BEGIN
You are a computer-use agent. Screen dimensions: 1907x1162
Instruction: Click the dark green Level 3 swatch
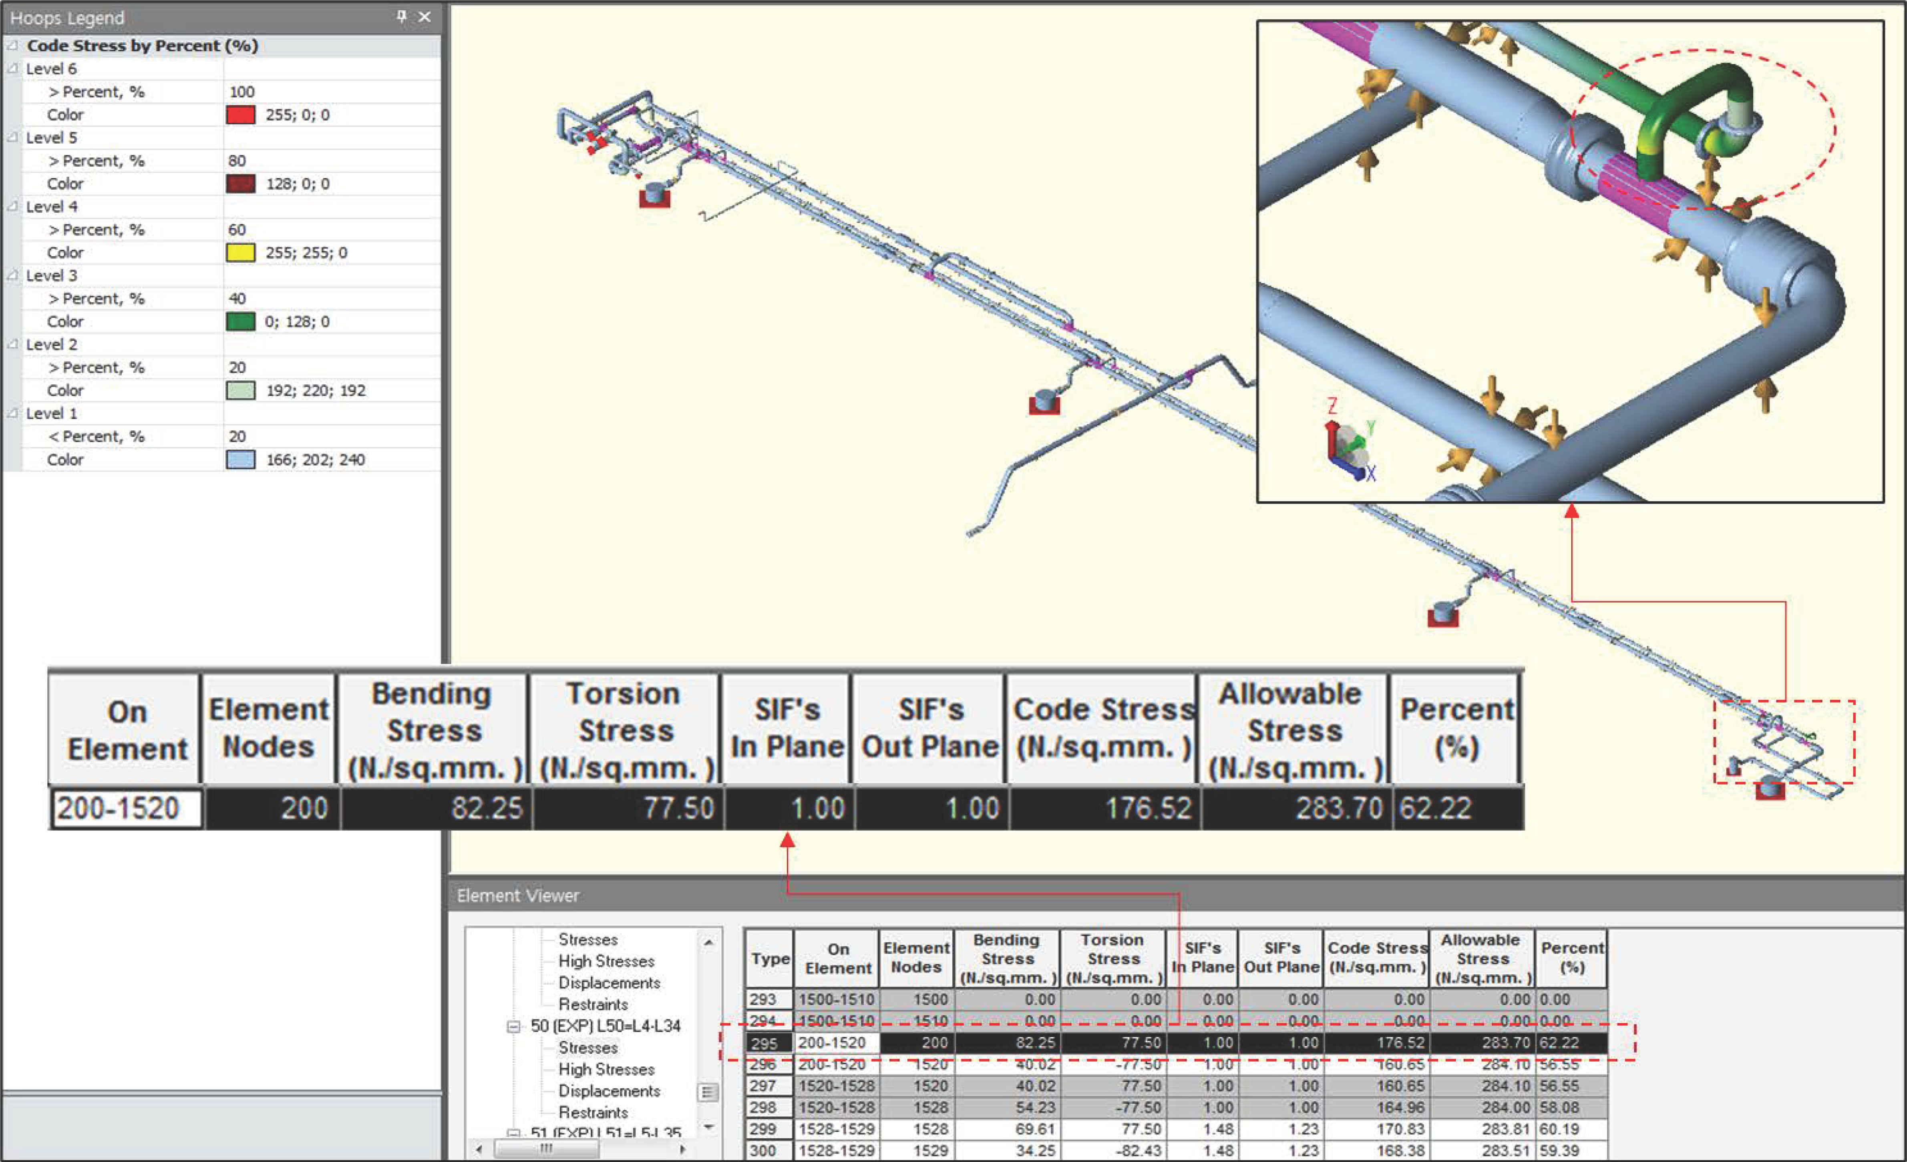point(241,321)
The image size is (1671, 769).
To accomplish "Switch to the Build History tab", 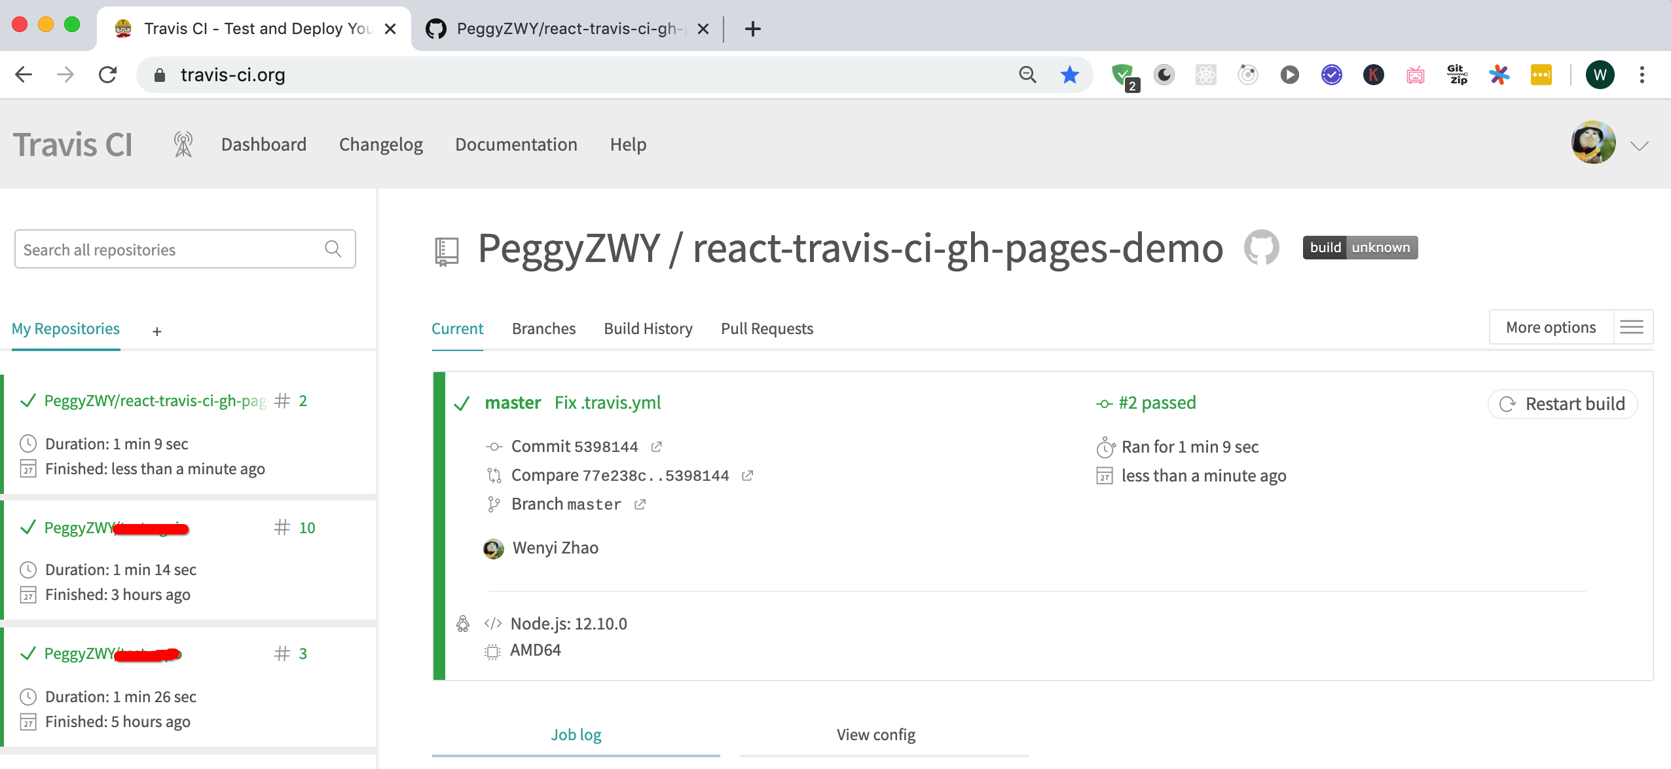I will pyautogui.click(x=648, y=328).
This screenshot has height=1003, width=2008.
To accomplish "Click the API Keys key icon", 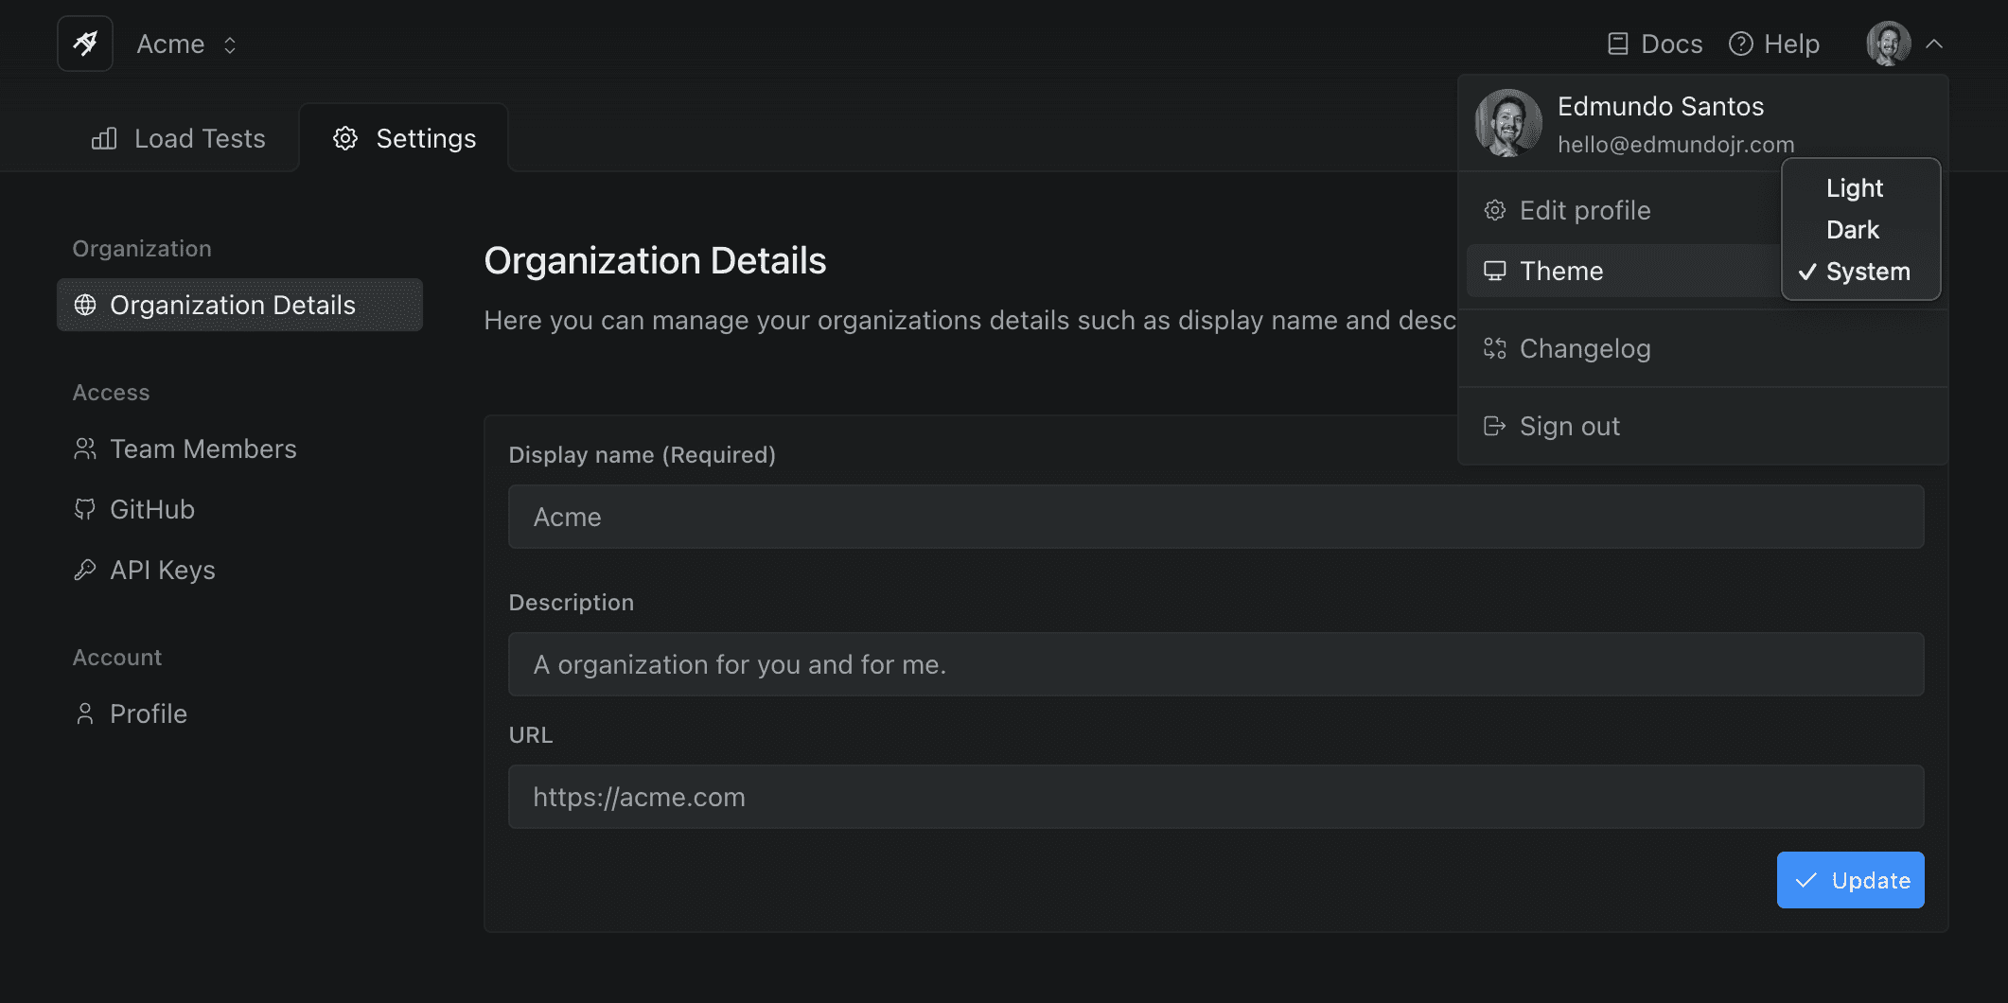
END
§ **WHAT YOU SHOULD DO**
Line by line and exactly, reproduce the span from the line with "This screenshot has height=1003, width=2008." through the end of the data above, both ends included, with pictures left out.

§ **OUTPUT OF THE TASK**
This screenshot has height=1003, width=2008.
To accomplish "Click the API Keys key icon", 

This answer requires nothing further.